Feature Transformation¶

Categorical Feature Transformations¶

ml4ir.base.features.feature_fns.categorical.categorical_embedding_with_hash_buckets(feature_tensor, feature_info, file_io: ml4ir.base.io.file_io.FileIO)¶

Converts a string feature tensor into a categorical embedding. Works by first converting the string into num_hash_buckets buckets each of size hash_bucket_size, then converting each hash bucket into a categorical embdding of dimension embedding_size. Finally, these embeddings are combined either through mean, sum or concat operations to generate the final embedding based on the feature_info.

Parameters:	feature_tensor (Tensor) – String feature tensor feature_info (dict) – Dictionary representing the configuration parameters for the specific feature from the FeatureConfig file_io (FileIO object) – FileIO handler object for reading and writing
Returns:	categorical embedding for the input feature_tensor
Return type:	Tensor object

Notes

Args under feature_layer_info:

num_hash_buckets : int: number of different hash buckets to convert the input string into
hash_bucket_size : int: the size of each hash bucket
embedding_size : int: dimension size of the categorical embedding
merge_mode : str: can be one of “mean”, “sum”, “concat” representing the mode of combining embeddings from each categorical embedding

ml4ir.base.features.feature_fns.categorical.categorical_embedding_with_indices(feature_tensor, feature_info, file_io: ml4ir.base.io.file_io.FileIO)¶

Converts input integer tensor into categorical embedding. Works by converting the categorical indices in the input feature_tensor, represented as integer values, into categorical embeddings based on the feature_info.

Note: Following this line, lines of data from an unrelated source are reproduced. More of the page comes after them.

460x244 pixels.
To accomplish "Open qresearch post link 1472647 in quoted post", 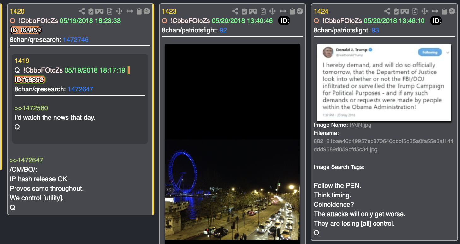I will click(80, 89).
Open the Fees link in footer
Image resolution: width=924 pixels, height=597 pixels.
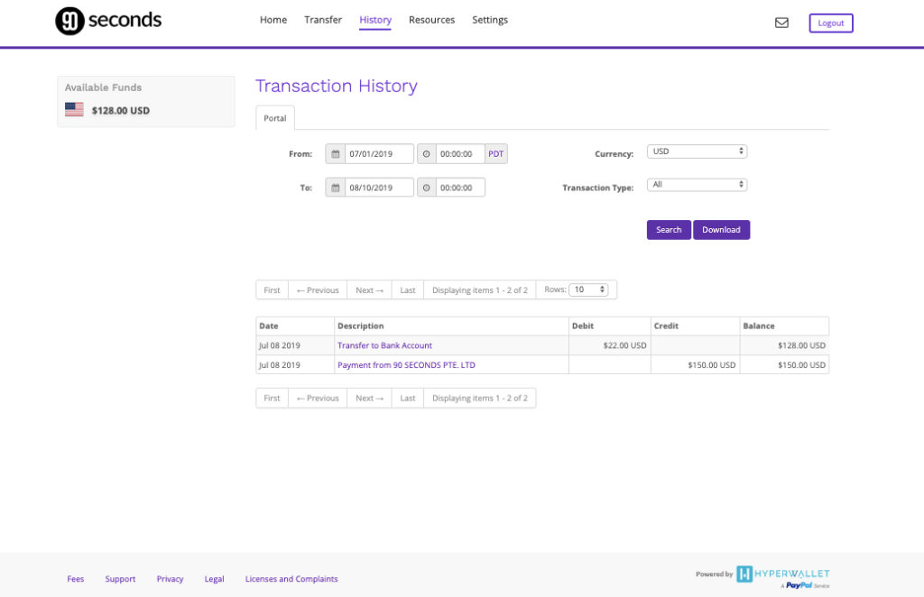point(76,579)
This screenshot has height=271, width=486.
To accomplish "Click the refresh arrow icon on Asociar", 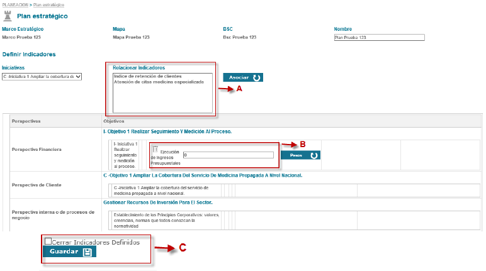I will 256,77.
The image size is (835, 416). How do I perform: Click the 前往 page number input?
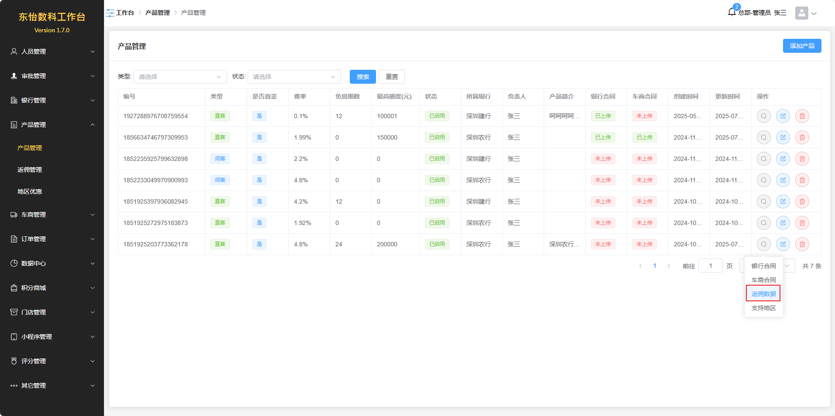pos(710,266)
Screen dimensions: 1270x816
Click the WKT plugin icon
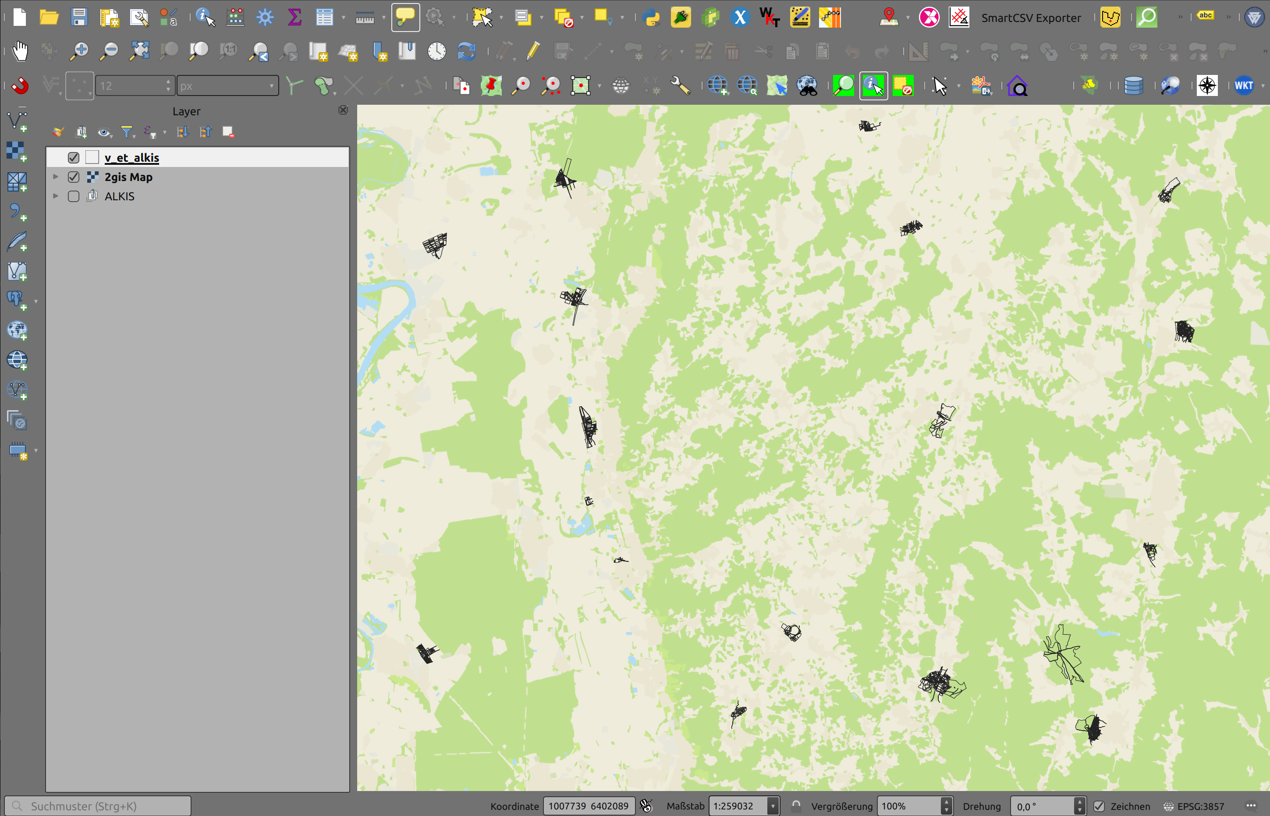pos(1244,85)
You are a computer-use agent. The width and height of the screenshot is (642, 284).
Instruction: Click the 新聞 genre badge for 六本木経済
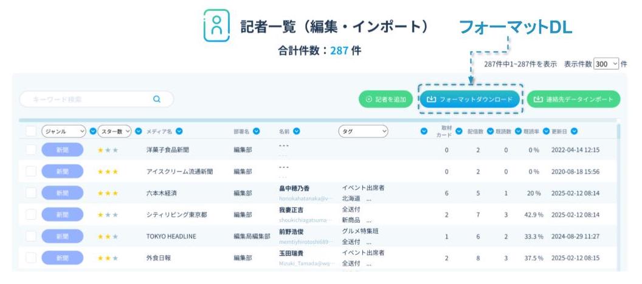point(63,193)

Parameters:	feature_tensor (Tensor object) – int feature tensor feature_info (dict) – Dictionary representing the configuration parameters for the specific feature from the FeatureConfig file_io (FileIO object) – FileIO handler object for reading and writing
Returns:	categorical embedding for the input feature_tensor
Return type:	Tensor object

Notes

Args under feature_layer_info:

num_buckets : int: Maximum number of categorical values
default_value : int: default value to be assigned to indices out of the num_buckets range
embedding_size : int: dimension size of the categorical embedding

String based categorical features should already be converted into numeric indices

ml4ir.base.features.feature_fns.categorical.categorical_embedding_to_encoding_bilstm(feature_tensor, feature_info, file_io: ml4ir.base.io.file_io.FileIO)¶

Encode a string tensor into categorical embedding. Works by converting the string into a word sequence and then generating a categorical/char embedding for each words based on the List of strings that form the vocabulary set of categorical values, defined by the argument vocabulary_file. The char/byte embeddings are then combined using a biLSTM.

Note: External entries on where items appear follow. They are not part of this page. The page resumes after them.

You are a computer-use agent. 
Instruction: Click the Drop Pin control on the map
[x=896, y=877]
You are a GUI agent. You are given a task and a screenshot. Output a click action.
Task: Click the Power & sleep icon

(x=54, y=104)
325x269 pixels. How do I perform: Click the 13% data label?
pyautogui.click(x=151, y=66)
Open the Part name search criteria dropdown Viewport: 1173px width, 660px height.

Parameters:	feature_tensor (Tensor object) – String feature tensor that is to be encoded feature_info (dict) – Dictionary representing the feature_config for the input feature file_io (FileIO object) – FileIO handler object for reading and writing
Returns:	Encoded feature tensor
Return type:	Tensor object

Notes

Args under feature_layer_info:

vocabulary_file : string

path to vocabulary CSV file for the input tensor containing the vocabulary to look-up. uses the “key” named column as vocabulary of the 1st column if no “key” column present.

max_length: int

max number of rows to consider from the vocabulary file.: if null, considers the entire file vocabulary.

embedding_size : int

dimension size of the embedding;: if null, then the tensor is just converted to its one-hot representation

encoding_size : int

dimension size of the sequence encoding computed using a biLSTM

The input dimension for the embedding is fixed to 256 because the string is converted into a bytes sequence.

ml4ir.base.features.feature_fns.categorical.categorical_embedding_with_vocabulary_file(feature_tensor, feature_info, file_io: ml4ir.base.io.file_io.FileIO)¶

Converts a string tensor into a categorical embedding representation. Works by using a vocabulary file to convert the string tensor into categorical indices and then converting the categories into embeddings based on the feature_info.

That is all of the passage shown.